Pedro Cardoso

Luzia and the men

Luzia and the men

Kleptocracy and lack of hope are only some of the reasons Angolan citizens leave the country. For Luzia Banzuzi (41) it was two men: both her first husband, who kept stalking and threatening her for having left him; and the second, who kicked her out of her house because he believed she was still ‘seeing’ the first one. Homeless and threatened, in a country where police nor justice system will help or protect, she saw only one way out. She went to Cuba — the country’s socialist ally, which easily extends visa to Angolans — to sell clothes, like a friend of hers had done. Leaving her three children with an aunt she set out to spend some time in Havana.

On the eve of her departure to Cuba she discovered she was pregnant. ‘My ex-husband would surely hurt me because of that. So when I met another Angolan woman in Havana who was going to Quito, Ecuador also to sell clothes, I thought why not?’

While in Quito, her visa for Cuba expired. She was now controlled by coyotes, who had the migrants’ pictures, charged money repeatedly, and told them exactly where to stay and where to go at all times. She went further with the group, to take a boat in Turbo, Colombia. Then there was the coastal police, getting into the water, running, spending the night alone, then police again. Twenty-four hours to leave Colombia. Another boat. Then the forest. ‘At some point, the coyotes left us. We found a river and started following it’. Luzia was with the slowest group, with another pregnant woman and the Angolan friend she had met in Havana. After eleven days they met a new group of coyotes whom they paid again, US$ 500 each, but instead of helping them forward, the coyotes first abandoned them, then came back and robbed them of everything. ‘They cut our hair because they said Africans hide money there. When they did not find any they threatened to rape us and started undressing one of us. We gave them all we had left’.

She fell and twisted her foot, then was alone for five days, stuck in the mud, because she could not walk anymore. Even the friend from Cuba left her, crying for forgiveness and saying she would get help. ‘The sand and mud were hard around my twisted foot, I couldn't get my shoes off. It was raining all the time. There were flies’. On the third day another group passed by, but ignored her. ‘I shouted: “Help! I am a person! I am going to die here!” With my hair half cut off and all muddy I must have looked like a monster. They went away’. A second group who passed by later did want to help, ‘but in the meantime the bandits who had robbed us came back too, telling the migrant group that they would get me out for US$ 100. The group paid the bandits, but of course they never helped’.

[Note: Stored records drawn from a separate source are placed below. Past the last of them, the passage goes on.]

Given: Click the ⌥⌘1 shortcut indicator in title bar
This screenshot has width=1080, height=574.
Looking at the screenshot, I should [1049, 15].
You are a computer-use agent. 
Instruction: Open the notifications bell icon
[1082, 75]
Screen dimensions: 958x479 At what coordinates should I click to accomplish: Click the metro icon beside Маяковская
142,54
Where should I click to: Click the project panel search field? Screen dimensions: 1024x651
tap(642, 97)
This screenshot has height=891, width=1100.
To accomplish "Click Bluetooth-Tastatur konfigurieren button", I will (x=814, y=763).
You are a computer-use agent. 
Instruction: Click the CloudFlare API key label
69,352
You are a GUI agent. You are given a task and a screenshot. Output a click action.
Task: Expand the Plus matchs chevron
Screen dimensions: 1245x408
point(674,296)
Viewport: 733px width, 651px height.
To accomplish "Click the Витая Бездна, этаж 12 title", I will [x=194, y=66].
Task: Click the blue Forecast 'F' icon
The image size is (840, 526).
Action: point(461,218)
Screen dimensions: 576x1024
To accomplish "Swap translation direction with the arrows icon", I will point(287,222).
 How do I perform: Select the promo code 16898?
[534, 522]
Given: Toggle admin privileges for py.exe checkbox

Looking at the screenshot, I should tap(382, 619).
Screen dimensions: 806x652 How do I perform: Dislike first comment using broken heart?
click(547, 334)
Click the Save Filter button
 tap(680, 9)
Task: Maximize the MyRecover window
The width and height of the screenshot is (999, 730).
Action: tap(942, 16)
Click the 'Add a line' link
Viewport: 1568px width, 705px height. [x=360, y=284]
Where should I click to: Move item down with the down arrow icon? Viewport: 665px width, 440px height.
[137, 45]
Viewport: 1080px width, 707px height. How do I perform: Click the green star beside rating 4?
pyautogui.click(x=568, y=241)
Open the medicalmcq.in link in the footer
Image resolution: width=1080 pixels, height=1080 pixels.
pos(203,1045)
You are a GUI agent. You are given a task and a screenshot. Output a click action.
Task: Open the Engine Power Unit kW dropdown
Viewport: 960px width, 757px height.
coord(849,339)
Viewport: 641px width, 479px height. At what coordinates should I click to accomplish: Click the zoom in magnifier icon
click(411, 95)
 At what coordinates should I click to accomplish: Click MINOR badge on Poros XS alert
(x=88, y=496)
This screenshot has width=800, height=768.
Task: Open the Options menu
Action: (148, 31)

Luzia does not want to continue narrating how she eventually made it to Texas. But she does share that she was eventually rescued: by nice men, for a change. ‘First a local fisherman, who had been alerted by my friend who had left me next to the river. He came and gave me some rice and cut my boot off. Then he came back with four younger men and a stretcher they had made. They carried me through the river, then organised horses. We rode on horseback the rest of the way, to Metetí, where the others of my group waited. I was taken to a hospital then’.